Restart your Skyvern service skyvern run server and run the task through UI or code:

1from skyvern import Skyvern
2
3skyvern = Skyvern(
4 base_url="http://localhost:8000",
5 api_key="YOUR_API_KEY",
6)
7task = await skyvern.run_task(
8 prompt="Find the top post on hackernews today",
9)

Get Consistent Output Schema

You can do it by adding the data_extraction_schema parameter to your task.

For example, if you want to get the title, URL, and points of the top post on Hacker News today, you can add the following to your task:

1from skyvern import Skyvern
2
3skyvern = Skyvern()
4task = await skyvern.run_task(
5 prompt="Find the top post on hackernews today",
6 data_extraction_schema={
7 "type": "object",
8 "properties": {
9 "title": {
10 "type": "string",
11 "description": "The title of the top post"
12 },
13 "url": {
14 "type": "string",
15 "description": "The URL of the top post"
16 },
17 "points": {
18 "type": "integer",
19 "description": "Number of points the post has received"
20 }
21 }
22 }
23)

Wait Until Task Is Done

When you are sending a run task request the Skyvern service, you can set the wait_for_completion to True and wait until the task is done.

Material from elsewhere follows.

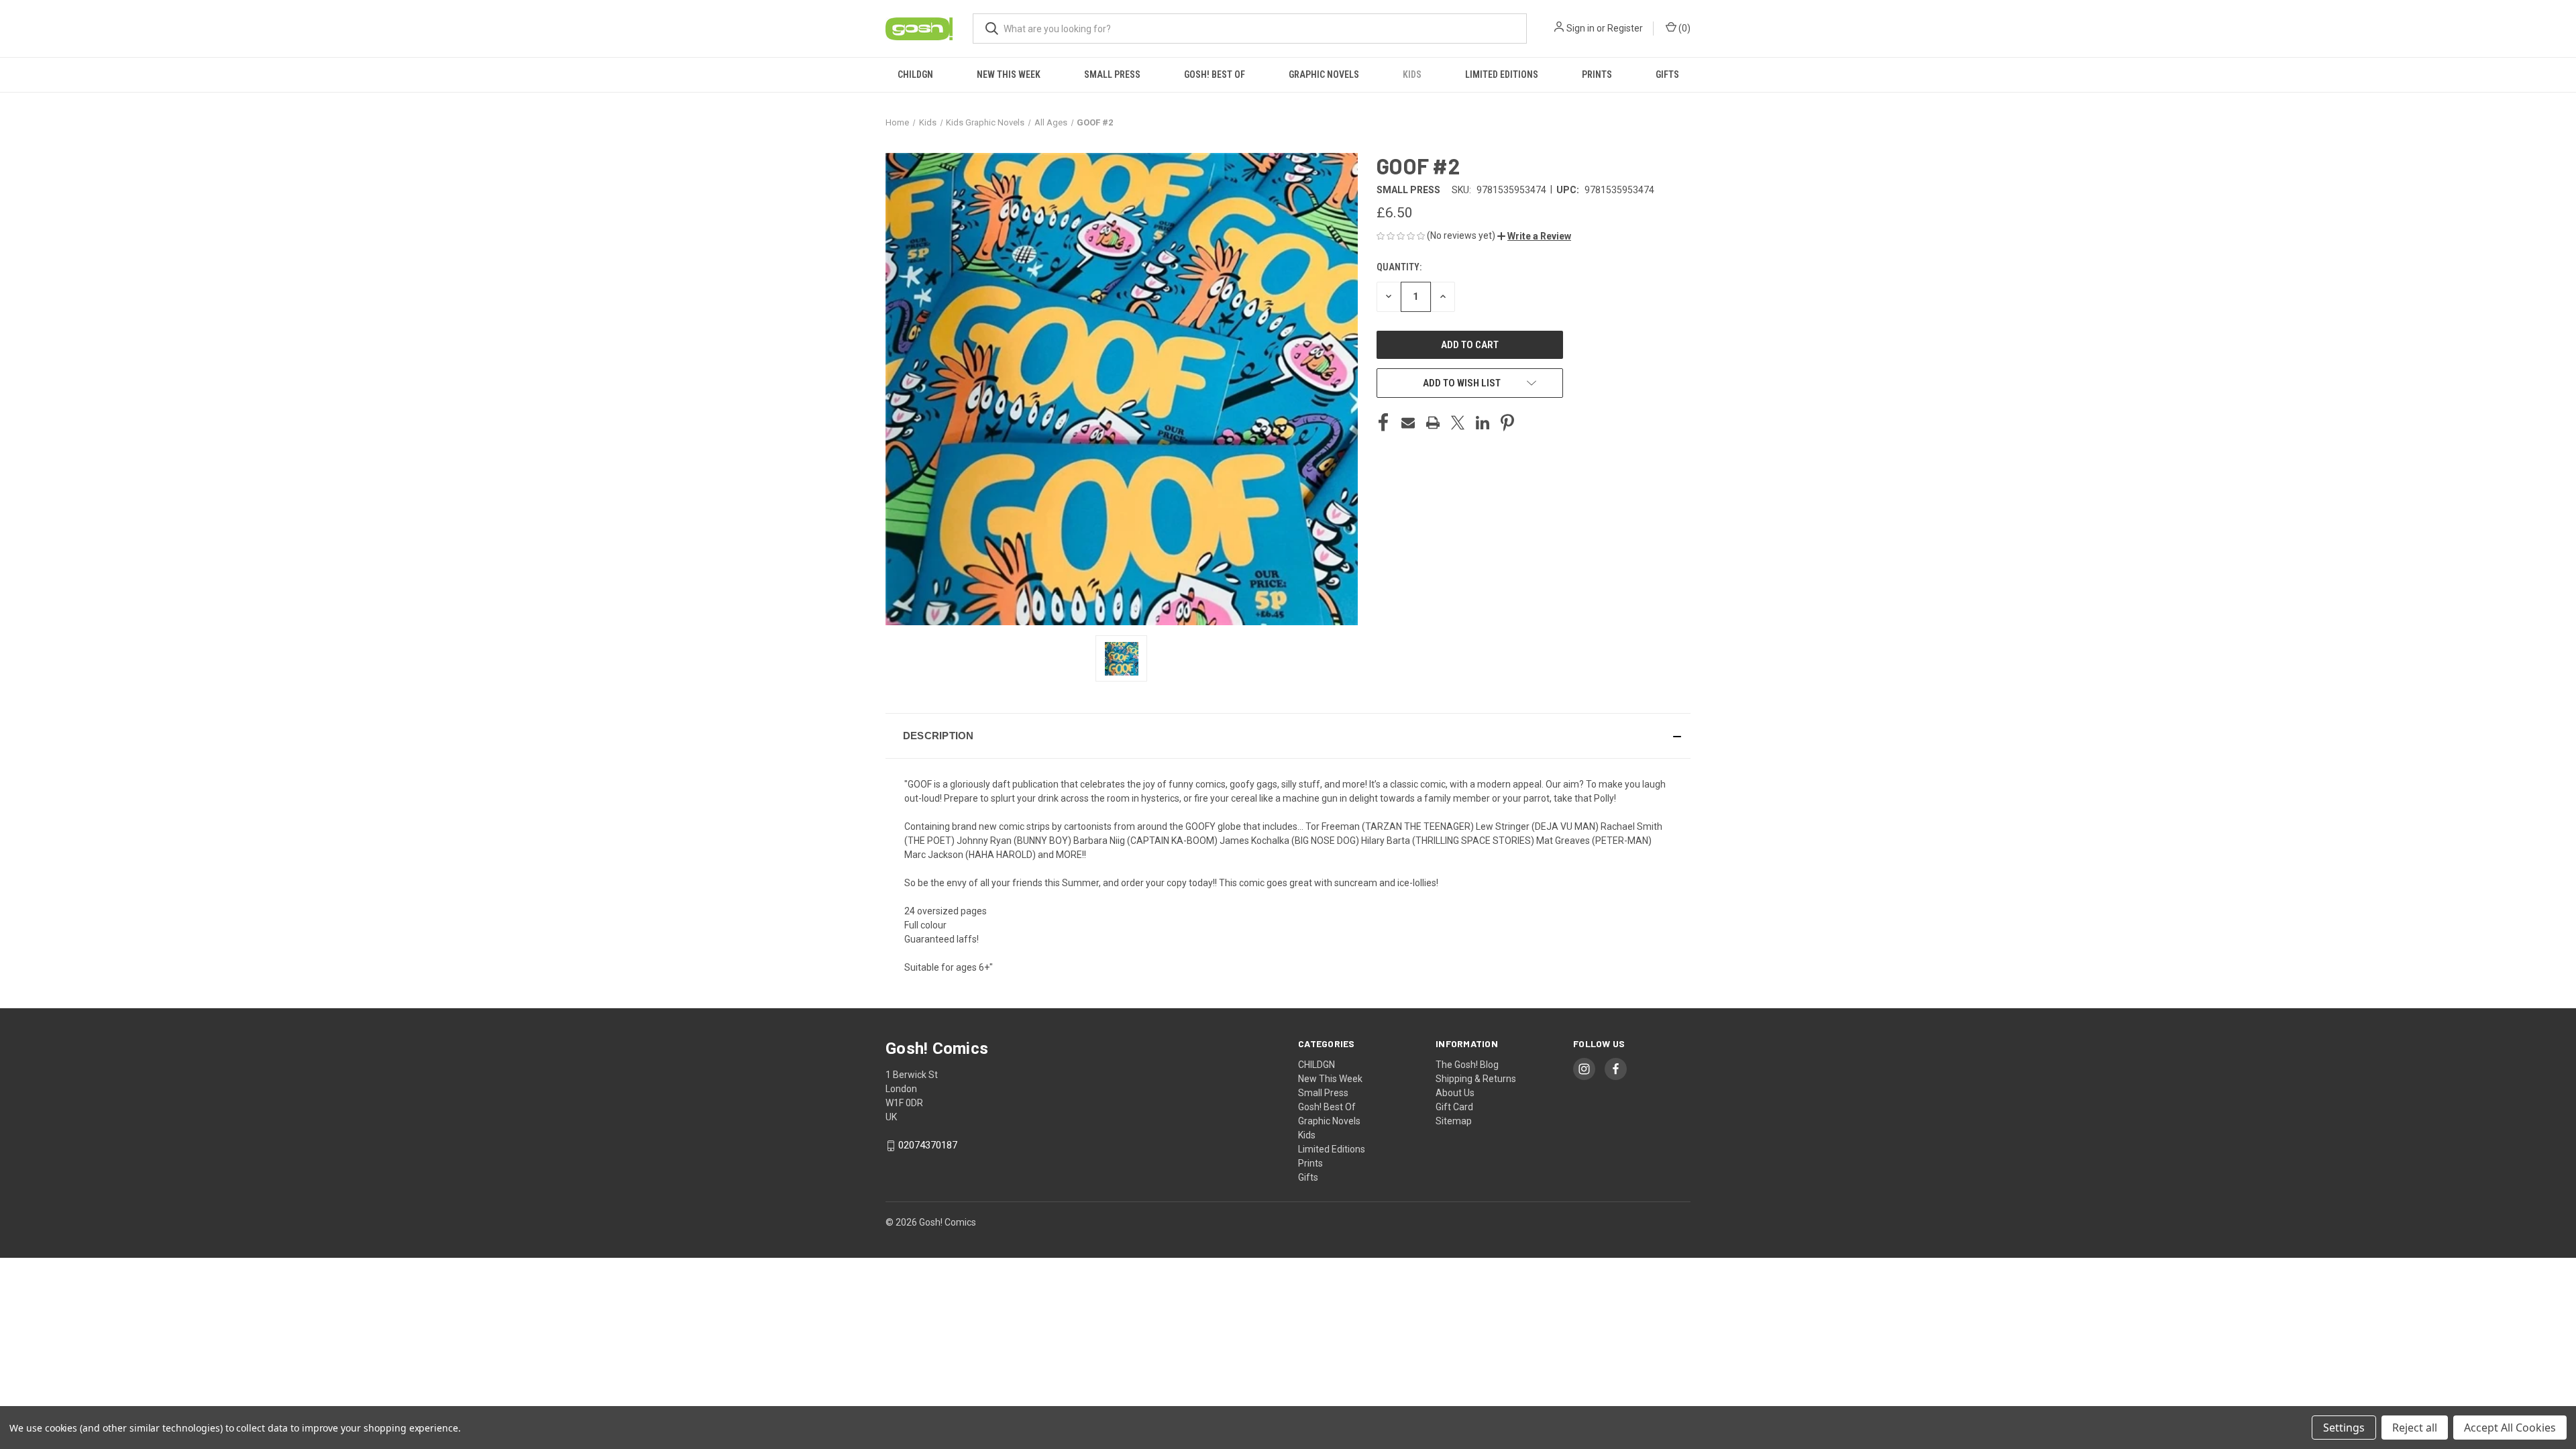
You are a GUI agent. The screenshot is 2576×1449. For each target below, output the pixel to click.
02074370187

1from skyvern import Skyvern
2
3skyvern = Skyvern()
4task = await skyvern.run_task(
5 prompt="Find the top post on hackernews today",
6 # the request will be hanging until the task is done
7 wait_for_completion=True,
8)
9print(task.output)

Send Run Result To Your Webhook

Instead of waiting, you can also set the webhook_url in the run task request and get the result in your webhook whenever it’s done.

1from skyvern import Skyvern
2
3skyvern = Skyvern()
4task = await skyvern.run_task(
5 prompt="Find the top post on hackernews today",
6 webhook_url="https://your-webhook-url.com",
7)

You can also use the GET RUN API to get the current status of the task.